Images are to be omitted, and the rest of the records reproduced exactly.
(MATERIAL PROVIDED)
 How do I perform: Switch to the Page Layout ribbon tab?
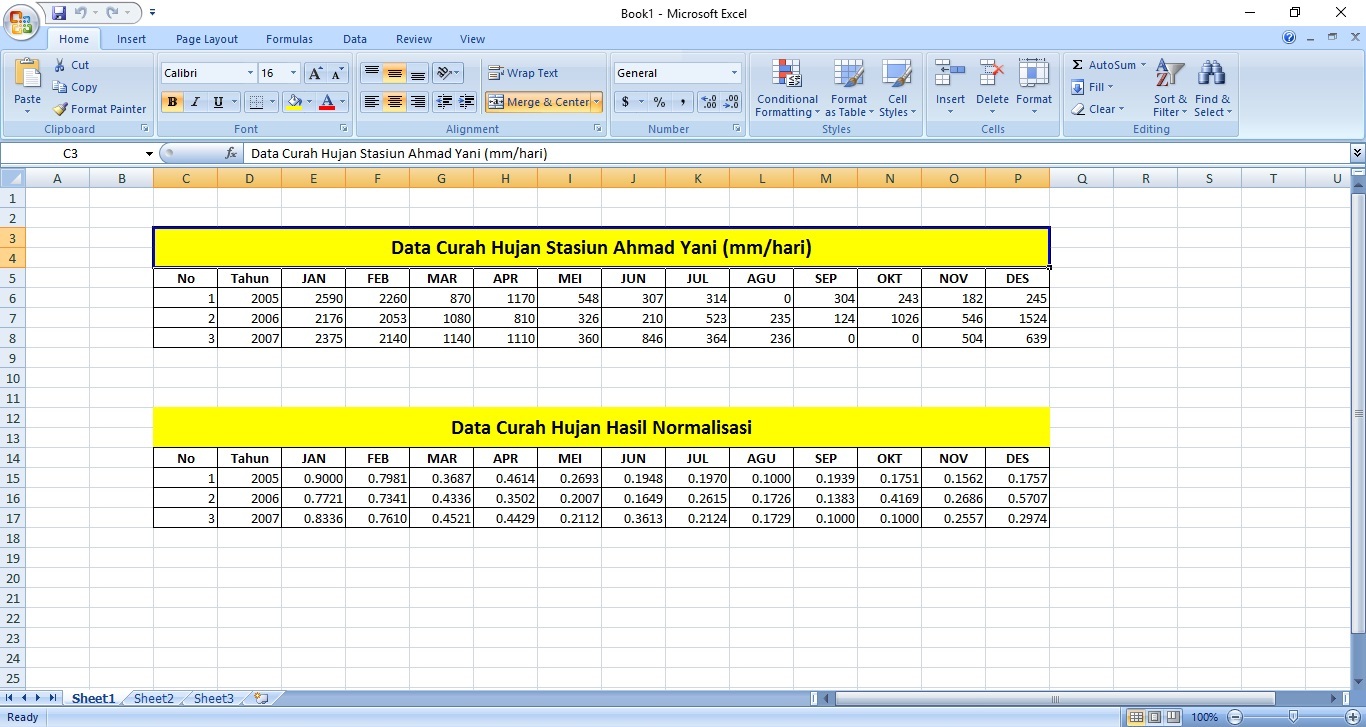click(207, 39)
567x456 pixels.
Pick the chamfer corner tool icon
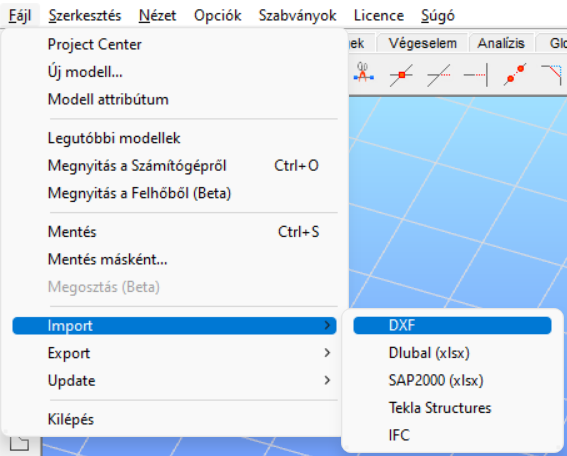[551, 74]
(End MATERIAL PROVIDED)
▶ [TASK OUTPUT]
 How do I perform: Switch to the Page Layout ribbon tab?
click(207, 39)
567x456 pixels.
Pick the chamfer corner tool icon
[551, 74]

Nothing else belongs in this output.